Da una manovra in deficit di 16 miliardi a un taglio di 12 .
Quando la sete e la sedia del potere conta più degli interessi del popolo e delle promesse elettorali
La stagnazione dei consumi e la caduta degli investimenti privati nel
terzo trimestre di quest'anno, i dati industriali negativi di inizio
autunno e le prime difficoltà nel collocamento dei titoli di stato sono
il frutto dell'incertezza politico- istituzionale e dell'instabilità
finanziaria creata dall'attuale governo sin dai suoi esordi. La
procedura di infrazione per deficit e debito pubblici eccessivi, aperta
dalla Commissione europea nei confronti del nostro paese, si è quindi
innestata su un quadro economico deteriorato. Negli ultimi giorni il
governo italiano ha compreso la necessità di evitare una conferma della
procedura europea; non ha, invece, ben valutato l'entità degli
aggiustamenti richiesti per ottenere tale risultato. La bozza di
bilancio per il 2019 prevede un aggravio del deficit strutturale (ossia
corretto per il ciclo e depurato dalle spese una tantum) pari allo 0,8%
e un corrispondente rapporto deficit nominale/ Pil pari al 2,4%.
Viceversa, la Commissione europea ha affermato da tempo che il nostro
paese deve progredire verso il suo equilibrio strutturale di bilancio;
e che, a questo fine, il rapporto deficit nominale/ Pil non dovrebbe
superare l'1,6% nel 2019. Essa può forse tollerare un innalzamento di
tale rapporto all' 1,7% e ammettere altri 0,2 punti percentuali (o poco
più) come spese una tantum destinate a fronteggiare i recenti danni del
nostro dissesto idrogeologico. Ne risulta che, per aprire una
trattativa con l'Europa, la correzione minima da apportare alla bozza
di bilancio italiana è di 8,1 miliardi di euro.
I precedenti calcoli si basano sulle previsioni governative per il
2019: tassi di crescita dell'Italia pari allo 0,9% e all' 1,5% —
rispettivamente — senza e con gli effetti espansivi della Legge di
bilancio; un rapporto deficit nominale/ Pil pari al 2,4%. Queste
previsioni sono più ottimistiche di quelle successivamente elaborate
dalla Commissione europea: tasso di crescita dell'Italia per il 2019
pari all' 1,2% e relativo rapporto deficit pubblico/ Pil pari al 2,9%.

■ Record estratti ■
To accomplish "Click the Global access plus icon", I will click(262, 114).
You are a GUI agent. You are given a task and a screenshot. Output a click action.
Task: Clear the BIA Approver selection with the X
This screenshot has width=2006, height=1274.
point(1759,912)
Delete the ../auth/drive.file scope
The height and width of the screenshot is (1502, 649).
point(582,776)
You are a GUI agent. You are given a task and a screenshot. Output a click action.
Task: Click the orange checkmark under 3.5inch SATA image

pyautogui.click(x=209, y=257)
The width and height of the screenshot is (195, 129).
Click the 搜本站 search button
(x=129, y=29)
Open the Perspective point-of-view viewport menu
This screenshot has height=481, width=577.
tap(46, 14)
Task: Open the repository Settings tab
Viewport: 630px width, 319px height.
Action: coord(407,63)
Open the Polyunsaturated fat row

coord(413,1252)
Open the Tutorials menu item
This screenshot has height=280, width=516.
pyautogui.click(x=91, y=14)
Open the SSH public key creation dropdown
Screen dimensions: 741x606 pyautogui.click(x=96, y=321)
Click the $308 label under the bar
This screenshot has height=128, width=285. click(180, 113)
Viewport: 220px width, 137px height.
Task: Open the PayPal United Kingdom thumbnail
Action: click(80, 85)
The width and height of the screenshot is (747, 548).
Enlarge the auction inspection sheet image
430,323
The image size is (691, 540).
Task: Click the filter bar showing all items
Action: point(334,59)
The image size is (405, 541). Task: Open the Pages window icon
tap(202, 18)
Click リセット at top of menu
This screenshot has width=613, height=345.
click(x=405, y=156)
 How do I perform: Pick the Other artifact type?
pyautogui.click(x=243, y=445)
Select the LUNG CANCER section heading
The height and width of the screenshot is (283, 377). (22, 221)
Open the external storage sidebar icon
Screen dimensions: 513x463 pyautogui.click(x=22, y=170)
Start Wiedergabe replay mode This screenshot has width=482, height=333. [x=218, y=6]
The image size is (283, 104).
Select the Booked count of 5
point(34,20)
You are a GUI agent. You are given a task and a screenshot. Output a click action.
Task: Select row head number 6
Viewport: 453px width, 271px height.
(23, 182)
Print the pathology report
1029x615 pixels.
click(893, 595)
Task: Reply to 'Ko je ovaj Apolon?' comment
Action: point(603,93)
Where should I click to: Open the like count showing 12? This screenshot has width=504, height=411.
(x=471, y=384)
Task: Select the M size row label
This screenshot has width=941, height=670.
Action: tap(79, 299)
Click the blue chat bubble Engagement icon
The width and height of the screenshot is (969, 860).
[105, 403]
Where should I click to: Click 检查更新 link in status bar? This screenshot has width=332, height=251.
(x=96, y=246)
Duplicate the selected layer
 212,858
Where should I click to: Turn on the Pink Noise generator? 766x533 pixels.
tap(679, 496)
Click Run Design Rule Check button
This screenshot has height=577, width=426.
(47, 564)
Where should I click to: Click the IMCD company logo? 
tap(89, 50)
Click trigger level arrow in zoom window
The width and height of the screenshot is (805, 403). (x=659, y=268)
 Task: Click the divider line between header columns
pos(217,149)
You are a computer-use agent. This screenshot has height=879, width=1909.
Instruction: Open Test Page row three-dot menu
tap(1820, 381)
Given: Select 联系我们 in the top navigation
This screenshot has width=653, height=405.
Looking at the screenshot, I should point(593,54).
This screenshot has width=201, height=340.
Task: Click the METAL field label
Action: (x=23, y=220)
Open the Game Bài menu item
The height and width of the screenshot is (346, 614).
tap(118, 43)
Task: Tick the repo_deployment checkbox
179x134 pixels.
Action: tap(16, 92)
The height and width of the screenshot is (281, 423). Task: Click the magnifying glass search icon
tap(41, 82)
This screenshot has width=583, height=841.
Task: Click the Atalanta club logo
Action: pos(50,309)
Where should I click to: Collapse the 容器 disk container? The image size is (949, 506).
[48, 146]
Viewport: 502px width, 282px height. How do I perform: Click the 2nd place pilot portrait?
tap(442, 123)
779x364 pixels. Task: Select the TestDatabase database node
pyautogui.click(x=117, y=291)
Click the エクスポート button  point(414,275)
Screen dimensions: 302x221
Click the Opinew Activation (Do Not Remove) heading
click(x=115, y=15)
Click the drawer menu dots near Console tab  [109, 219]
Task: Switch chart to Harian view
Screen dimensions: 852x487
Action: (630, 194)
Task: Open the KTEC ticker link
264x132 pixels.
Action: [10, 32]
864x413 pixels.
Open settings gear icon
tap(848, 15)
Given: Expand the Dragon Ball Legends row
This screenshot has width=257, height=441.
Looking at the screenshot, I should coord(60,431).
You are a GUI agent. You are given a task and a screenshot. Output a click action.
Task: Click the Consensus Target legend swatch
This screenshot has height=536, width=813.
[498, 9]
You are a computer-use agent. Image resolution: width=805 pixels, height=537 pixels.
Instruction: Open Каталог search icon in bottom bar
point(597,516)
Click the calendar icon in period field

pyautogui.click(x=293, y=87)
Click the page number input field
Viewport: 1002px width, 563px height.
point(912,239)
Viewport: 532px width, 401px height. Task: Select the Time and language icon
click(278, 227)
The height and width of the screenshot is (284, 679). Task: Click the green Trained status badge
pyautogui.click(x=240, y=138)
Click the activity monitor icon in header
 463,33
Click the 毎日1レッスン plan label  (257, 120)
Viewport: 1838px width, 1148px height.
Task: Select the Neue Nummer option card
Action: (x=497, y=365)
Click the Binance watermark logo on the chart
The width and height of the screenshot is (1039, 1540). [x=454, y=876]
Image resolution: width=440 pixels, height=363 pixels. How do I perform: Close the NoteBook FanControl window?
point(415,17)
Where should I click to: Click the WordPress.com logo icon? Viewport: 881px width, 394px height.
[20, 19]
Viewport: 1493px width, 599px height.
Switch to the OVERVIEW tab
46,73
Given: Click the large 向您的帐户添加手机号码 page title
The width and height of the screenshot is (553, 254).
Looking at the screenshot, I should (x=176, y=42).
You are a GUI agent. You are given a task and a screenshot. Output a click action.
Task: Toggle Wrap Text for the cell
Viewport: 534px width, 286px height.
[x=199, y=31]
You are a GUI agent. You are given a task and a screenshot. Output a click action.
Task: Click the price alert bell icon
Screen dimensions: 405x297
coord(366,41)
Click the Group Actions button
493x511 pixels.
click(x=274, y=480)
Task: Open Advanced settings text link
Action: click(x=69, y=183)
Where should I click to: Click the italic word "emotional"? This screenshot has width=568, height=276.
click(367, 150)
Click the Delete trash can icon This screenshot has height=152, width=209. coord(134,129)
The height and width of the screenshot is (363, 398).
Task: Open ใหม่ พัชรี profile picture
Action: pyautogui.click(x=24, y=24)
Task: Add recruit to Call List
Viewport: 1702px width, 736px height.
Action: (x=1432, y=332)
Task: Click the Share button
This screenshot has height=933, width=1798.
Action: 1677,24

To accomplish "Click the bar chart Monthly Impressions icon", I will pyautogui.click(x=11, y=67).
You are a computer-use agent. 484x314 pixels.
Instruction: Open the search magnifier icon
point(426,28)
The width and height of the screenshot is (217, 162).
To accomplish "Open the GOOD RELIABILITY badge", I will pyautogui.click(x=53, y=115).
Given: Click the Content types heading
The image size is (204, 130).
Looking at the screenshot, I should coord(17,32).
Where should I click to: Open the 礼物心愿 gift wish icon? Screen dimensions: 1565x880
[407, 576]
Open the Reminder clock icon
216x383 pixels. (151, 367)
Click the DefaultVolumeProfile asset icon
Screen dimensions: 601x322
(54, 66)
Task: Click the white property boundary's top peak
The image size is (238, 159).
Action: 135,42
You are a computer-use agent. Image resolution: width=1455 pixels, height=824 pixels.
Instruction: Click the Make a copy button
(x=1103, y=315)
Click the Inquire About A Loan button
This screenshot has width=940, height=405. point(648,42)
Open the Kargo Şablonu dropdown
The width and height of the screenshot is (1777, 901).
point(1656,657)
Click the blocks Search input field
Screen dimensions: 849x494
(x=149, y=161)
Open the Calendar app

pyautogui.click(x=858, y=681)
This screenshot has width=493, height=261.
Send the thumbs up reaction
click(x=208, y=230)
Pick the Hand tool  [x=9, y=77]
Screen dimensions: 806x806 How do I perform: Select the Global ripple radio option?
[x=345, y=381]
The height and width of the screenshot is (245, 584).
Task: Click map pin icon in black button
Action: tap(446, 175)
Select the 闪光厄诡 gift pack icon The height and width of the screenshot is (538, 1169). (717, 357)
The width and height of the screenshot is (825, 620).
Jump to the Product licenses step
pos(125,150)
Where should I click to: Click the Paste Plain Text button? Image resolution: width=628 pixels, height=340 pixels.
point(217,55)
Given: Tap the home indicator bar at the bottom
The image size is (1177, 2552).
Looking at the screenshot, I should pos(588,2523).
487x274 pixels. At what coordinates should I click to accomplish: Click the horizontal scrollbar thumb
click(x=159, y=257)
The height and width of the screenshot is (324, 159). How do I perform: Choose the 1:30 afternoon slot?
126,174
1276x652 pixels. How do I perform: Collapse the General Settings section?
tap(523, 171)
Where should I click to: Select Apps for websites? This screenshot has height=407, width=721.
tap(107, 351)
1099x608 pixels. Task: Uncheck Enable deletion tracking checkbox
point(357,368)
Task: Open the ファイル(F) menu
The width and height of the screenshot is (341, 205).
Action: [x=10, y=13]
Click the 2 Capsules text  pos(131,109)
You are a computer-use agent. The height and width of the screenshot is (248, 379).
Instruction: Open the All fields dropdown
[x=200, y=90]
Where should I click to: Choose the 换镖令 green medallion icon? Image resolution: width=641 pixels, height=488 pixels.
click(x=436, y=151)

■ Esercizi ■
- A) Elenca tutti i fenomeni economici che il testo sulla manovra 2019 indica come frutto dell'incertezza politico-istituzionale e dell'instabilità finanziaria create dal governo.
- B) Rispondi alle seguenti domande sul testo sulla manovra 2019.
(i) Quale valore non dovrebbe superare nel 2019 il rapporto deficit nominale/Pil secondo la Commissione europea?
(ii) A quanto ammonta la correzione minima da apportare alla bozza di bilancio italiana per aprire una trattativa con l'Europa?
(iii) Quale tasso di crescita dell'Italia per il 2019 prevede la Commissione europea?
- C) Prosegui il testo sulla manovra 2019 a partire dalla sua ultima frase.
I record provengono da un'altra fonte.

■ Elenco risposte ■
- A)
- la stagnazione dei consumi
- la caduta degli investimenti privati nel terzo trimestre
- i dati industriali negativi di inizio autunno
- le prime difficoltà nel collocamento dei titoli di stato

- B)
(i) L'1,6%.
(ii) 8,1 miliardi di euro.
(iii) L'1,2%.

- C)
Il recente rallentamento dell'economia italiana e la bassa inflazione
attesa portano però a previsioni ancora peggiori: nel 2019, il tasso di
crescita del Pil reale italiano sarà inferiore allo 0,5% e quello del
Pil nominale supererà di poco lo 1,5%. Senza ulteriori aggiustamenti
dell'esistente bozza di bilancio che contribuiscano anche a diminuire i
tassi di interesse sul debito pubblico, vi sarà quindi un sensibile
incremento nel rapporto italiano deficit nominale/ Pil con alti rischi
di sforamento della soglia europea del 3%. Il ciclo negativo e il
conseguente abbassamento del deficit strutturale non basterebbero a
compensare tali tendenze.
Le precedenti considerazioni completano il quadro. Se il governo
italiano intende davvero aprire una trattativa con la Commissione
europea ed evitare l'attuazione della procedura di infrazione (almeno
rispetto al debito eccessivo), deve prepararsi a tagliare subito la
propria bozza di bilancio per poco più di 8 miliardi di euro. Pur
imponendo un rilevante ridimensionamento sia del cosiddetto reddito di
cittadinanza sia della revisione della legge Fornero, questo taglio
rappresenta solo la base di partenza per valutare con la Commissione
europea l'impatto della possibile recessione sul bilancio italiano del
2019 e degli anni successivi. Tale valutazione potrà essere temperata
dal peggioramento dell'economia. Essa richiederà comunque correzioni
per almeno altri 4 miliardi di euro, da sommare agli 8 miliardi già
detti; e, per ridurre l'impatto di queste correzioni sulla crescita,
bisognerà ridisegnare la composizione del bilancio pubblico. In
conclusione, per evitare la procedura di infrazione europea e i
relativi costi sociali, il governo gialloverde deve riscrivere dalle
fondamenta l'impianto di bilancio per il 2019 e per gli anni
successivi. Si tratta di diminuire il disavanzo pubblico nominale per
quasi lo 0,7% del Pil e, al contempo, di aumentare l'incidenza delle
spese di investimento e di formazione delle risorse umane realizzabili
nel breve termine.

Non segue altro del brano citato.